==== Page text

I ask flatmate: “Did Cecil do one of his weird sculptures of you?” “Yes… I thought it was normal…” There were some oddities but it was a lovely community of people. It was before Fulham Broadway was homogenised so there was a good old pub where Jan and Ang cooked Thai food. An almost forgotten period now, buried by the experiences that were to come. Life is long. We didn’t have time for a proper deep dive into mutual friends but I expect there’s many intersections. He went off to the RADA. There are plenty of actors in London, but actually not all that many. You can tell that by the regularity with which the same faces pop up. Still there’s room for hopefulness. Things change fast. I’m rather hoping my face will pop up a bit more in the next year or so, as I’m pretty ready right now. Perhaps this tape will help…
I’m in an Uber home from Chiswick. A birthday party. Remember them?
The driver is on the phone, low volume, in an unfamiliar language. Madonna is singing Vogue on the radio. The lights of London flash through the windows. It’s a Prius, driven by 5 Star Adeel. People in cities across the world are having similar experiences right now in the same make of car.
He just got the dingle of a new job and ejected me into the warm night near enough to my flat to walk. Palpable optimism on his part. “Here is ok?” “Yes it’s fine”. It’s a warm night. Just a couple of minutes walk.
I’ve been out! Birthday partayyy!
One of my oldest friends. Copious amounts of wine. I feel happy and numb in equal measures, and I’m going to drink a huge amount of water now and maybe even run a late night bath. I pulled out earlier than my habit cos there’s stuff to do tomorrow. I’ve been carrying three scenes handwritten in my pocket to learn before tomorrow evening when I’ll have to put them down with a good friend as another of those self-tape audition things. One that for various reasons I’m very happy to get and thus one that I’m not going to interfere with by getting off my trolley and staying up until 4am. Self care now and I’ll likely go to sleep running lines in the hope they latch in my dreams. “Use an autocue,” a few of my friends say, but that just means double the work if there’s an in person recall/they book you, and I’m an optimist. Red wine though so I WILL have a bath and wash my face. I don’t want tannin lips even if it works for the character. It’d be good casting, this. God Bless the Professionals.
Bergman is chilling out absolutely full of stuff. For tonight he’s exposed but any robber would have a nightmare as it’s a huge and esoteric collection of antique furniture in there that I Tetrissed together over many hours this afternoon. The unload is gonna be interesting. Everything is dependent on everything else. There are things that I still can’t believe I fit in. It’s all going to Majorca soon, and hopefully the trip will be as stress free as the last one. They didn’t even stamp me going into France last time. My only issue was on the return, empty but for a bit of wine, when the lovely customs official in France didn’t like stamping my arrival back to England when my exit had gone unmarked. I’ve told my wonderful agent that I’m off to Majorca and she just laughed. Last time I taped for a French Captain in a little quiet room somewhere in the south of France after a long day driving and learning. This new culture of self-taping has an advantage in that it opens movement as a possibility. I don’t feel quite so strapped to London. I can do interesting life things. I can drive to Majorca and still do the auditions. Embracing the positivity of this shift in the industry towards self taping.

========

> [Task goal]
Answer these questions from the diary entry, each on its own line.
1. What make of car was the Uber home from Chiswick?
2. How many handwritten scenes is the writer carrying to learn?
3. Where is the antique furniture packed into Bergman going?

==== Material supplied

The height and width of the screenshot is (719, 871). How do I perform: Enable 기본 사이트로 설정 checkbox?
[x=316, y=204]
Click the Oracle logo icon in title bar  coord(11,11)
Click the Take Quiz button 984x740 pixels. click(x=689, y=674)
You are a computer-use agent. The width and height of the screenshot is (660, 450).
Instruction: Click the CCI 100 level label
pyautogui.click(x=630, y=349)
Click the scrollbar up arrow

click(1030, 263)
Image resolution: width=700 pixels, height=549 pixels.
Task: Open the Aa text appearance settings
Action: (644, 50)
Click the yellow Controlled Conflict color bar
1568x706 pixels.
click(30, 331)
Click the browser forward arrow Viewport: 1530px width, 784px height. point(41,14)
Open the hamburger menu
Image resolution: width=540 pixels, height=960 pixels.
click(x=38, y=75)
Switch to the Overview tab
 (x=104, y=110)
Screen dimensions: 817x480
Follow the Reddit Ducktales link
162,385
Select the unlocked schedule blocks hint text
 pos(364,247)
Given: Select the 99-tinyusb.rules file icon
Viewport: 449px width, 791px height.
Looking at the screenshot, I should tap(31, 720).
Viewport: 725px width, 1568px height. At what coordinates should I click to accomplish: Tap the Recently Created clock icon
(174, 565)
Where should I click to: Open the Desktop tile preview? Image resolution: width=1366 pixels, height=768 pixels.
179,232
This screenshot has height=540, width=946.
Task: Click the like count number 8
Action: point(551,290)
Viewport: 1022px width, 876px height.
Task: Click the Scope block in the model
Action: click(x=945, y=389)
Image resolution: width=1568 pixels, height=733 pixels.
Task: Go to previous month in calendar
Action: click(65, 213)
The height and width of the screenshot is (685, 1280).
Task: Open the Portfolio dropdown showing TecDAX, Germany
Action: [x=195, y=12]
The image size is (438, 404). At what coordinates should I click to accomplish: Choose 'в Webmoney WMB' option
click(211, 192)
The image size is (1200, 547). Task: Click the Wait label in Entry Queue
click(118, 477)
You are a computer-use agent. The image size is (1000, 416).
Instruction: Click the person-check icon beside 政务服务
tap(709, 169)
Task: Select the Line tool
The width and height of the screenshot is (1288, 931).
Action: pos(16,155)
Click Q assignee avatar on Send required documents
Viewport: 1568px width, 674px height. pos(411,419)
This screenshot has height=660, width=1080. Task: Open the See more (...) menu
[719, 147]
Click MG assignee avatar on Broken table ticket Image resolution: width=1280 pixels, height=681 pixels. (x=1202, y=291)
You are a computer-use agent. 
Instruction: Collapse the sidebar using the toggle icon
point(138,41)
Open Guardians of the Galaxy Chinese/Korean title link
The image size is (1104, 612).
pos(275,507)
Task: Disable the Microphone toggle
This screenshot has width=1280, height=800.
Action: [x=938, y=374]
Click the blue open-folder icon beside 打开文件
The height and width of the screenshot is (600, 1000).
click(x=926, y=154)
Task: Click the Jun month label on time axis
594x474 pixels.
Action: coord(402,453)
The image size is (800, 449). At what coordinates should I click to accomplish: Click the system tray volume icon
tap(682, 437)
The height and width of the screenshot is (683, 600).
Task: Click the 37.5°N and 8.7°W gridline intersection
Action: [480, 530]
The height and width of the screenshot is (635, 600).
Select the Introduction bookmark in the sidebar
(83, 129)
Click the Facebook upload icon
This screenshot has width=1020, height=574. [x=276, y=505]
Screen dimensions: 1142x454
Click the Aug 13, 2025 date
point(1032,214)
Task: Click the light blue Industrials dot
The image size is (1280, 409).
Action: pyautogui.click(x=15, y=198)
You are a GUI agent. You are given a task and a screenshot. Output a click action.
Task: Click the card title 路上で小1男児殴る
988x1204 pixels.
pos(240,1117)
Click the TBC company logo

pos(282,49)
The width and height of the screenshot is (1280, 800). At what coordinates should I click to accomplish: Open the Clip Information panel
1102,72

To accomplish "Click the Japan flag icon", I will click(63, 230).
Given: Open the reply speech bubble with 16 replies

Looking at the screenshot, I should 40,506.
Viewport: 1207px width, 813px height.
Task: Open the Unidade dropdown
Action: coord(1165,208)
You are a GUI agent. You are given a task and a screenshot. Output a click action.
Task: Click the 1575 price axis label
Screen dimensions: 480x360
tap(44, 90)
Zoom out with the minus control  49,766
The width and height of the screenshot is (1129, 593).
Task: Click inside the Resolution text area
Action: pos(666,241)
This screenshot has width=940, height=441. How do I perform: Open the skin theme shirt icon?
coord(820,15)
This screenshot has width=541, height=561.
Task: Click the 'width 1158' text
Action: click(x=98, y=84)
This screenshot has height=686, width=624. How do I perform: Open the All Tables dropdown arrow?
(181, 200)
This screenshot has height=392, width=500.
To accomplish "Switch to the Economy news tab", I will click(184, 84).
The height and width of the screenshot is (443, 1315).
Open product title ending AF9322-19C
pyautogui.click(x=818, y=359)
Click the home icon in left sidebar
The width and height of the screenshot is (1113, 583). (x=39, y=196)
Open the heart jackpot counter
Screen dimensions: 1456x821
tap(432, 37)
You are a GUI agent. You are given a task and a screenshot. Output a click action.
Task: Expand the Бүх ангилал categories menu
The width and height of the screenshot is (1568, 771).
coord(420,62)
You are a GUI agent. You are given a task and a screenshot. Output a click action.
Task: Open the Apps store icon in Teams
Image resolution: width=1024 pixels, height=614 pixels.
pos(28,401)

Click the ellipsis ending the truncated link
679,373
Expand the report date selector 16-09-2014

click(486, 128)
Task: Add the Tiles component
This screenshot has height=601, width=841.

========

> [Written answer]
1. A Prius.
2. Three.
3. Majorca.